What you need to do
Copy every line of the records below without changing anything.

[Entries for locating text and elements]
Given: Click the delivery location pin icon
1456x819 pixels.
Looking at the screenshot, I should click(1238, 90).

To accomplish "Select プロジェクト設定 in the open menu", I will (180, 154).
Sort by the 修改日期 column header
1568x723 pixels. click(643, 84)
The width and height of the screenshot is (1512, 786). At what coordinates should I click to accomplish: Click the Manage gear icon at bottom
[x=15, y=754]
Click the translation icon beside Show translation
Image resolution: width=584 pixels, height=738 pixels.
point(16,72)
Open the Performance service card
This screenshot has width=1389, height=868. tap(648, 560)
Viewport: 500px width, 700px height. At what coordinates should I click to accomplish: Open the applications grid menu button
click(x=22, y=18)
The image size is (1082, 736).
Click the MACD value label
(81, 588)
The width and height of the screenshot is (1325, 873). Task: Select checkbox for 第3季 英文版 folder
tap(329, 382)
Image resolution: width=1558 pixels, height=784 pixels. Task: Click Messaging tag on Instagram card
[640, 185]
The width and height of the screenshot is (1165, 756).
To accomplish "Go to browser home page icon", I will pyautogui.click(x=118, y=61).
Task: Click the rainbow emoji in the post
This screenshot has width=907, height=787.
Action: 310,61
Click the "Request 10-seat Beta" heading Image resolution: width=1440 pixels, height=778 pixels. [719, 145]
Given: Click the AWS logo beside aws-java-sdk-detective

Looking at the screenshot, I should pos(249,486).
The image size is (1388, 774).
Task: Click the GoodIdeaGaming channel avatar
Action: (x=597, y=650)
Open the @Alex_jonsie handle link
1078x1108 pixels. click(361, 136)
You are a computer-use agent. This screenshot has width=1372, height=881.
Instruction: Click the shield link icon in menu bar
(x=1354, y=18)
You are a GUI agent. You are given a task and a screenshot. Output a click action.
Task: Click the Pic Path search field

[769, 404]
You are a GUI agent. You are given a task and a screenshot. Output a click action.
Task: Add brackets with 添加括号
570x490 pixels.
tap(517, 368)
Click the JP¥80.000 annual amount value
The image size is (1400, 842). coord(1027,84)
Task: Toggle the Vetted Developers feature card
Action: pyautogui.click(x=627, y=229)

Answer to the task
Given: Click the delivery location pin icon
1456x819 pixels.
Looking at the screenshot, I should click(1238, 90).

To accomplish "Select プロジェクト設定 in the open menu", I will (180, 154).
Sort by the 修改日期 column header
1568x723 pixels. click(643, 84)
The width and height of the screenshot is (1512, 786). At what coordinates should I click to accomplish: Click the Manage gear icon at bottom
[x=15, y=754]
Click the translation icon beside Show translation
Image resolution: width=584 pixels, height=738 pixels.
point(16,72)
Open the Performance service card
This screenshot has width=1389, height=868. tap(648, 560)
Viewport: 500px width, 700px height. At what coordinates should I click to accomplish: Open the applications grid menu button
click(x=22, y=18)
The image size is (1082, 736).
Click the MACD value label
(81, 588)
The width and height of the screenshot is (1325, 873). Task: Select checkbox for 第3季 英文版 folder
tap(329, 382)
Image resolution: width=1558 pixels, height=784 pixels. Task: Click Messaging tag on Instagram card
[640, 185]
The width and height of the screenshot is (1165, 756).
To accomplish "Go to browser home page icon", I will pyautogui.click(x=118, y=61).
Task: Click the rainbow emoji in the post
This screenshot has width=907, height=787.
Action: 310,61
Click the "Request 10-seat Beta" heading Image resolution: width=1440 pixels, height=778 pixels. [719, 145]
Given: Click the AWS logo beside aws-java-sdk-detective

Looking at the screenshot, I should pos(249,486).
The image size is (1388, 774).
Task: Click the GoodIdeaGaming channel avatar
Action: (x=597, y=650)
Open the @Alex_jonsie handle link
1078x1108 pixels. click(361, 136)
You are a computer-use agent. This screenshot has width=1372, height=881.
Instruction: Click the shield link icon in menu bar
(x=1354, y=18)
You are a GUI agent. You are given a task and a screenshot. Output a click action.
Task: Click the Pic Path search field

[769, 404]
You are a GUI agent. You are given a task and a screenshot. Output a click action.
Task: Add brackets with 添加括号
570x490 pixels.
tap(517, 368)
Click the JP¥80.000 annual amount value
The image size is (1400, 842). coord(1027,84)
Task: Toggle the Vetted Developers feature card
Action: pyautogui.click(x=627, y=229)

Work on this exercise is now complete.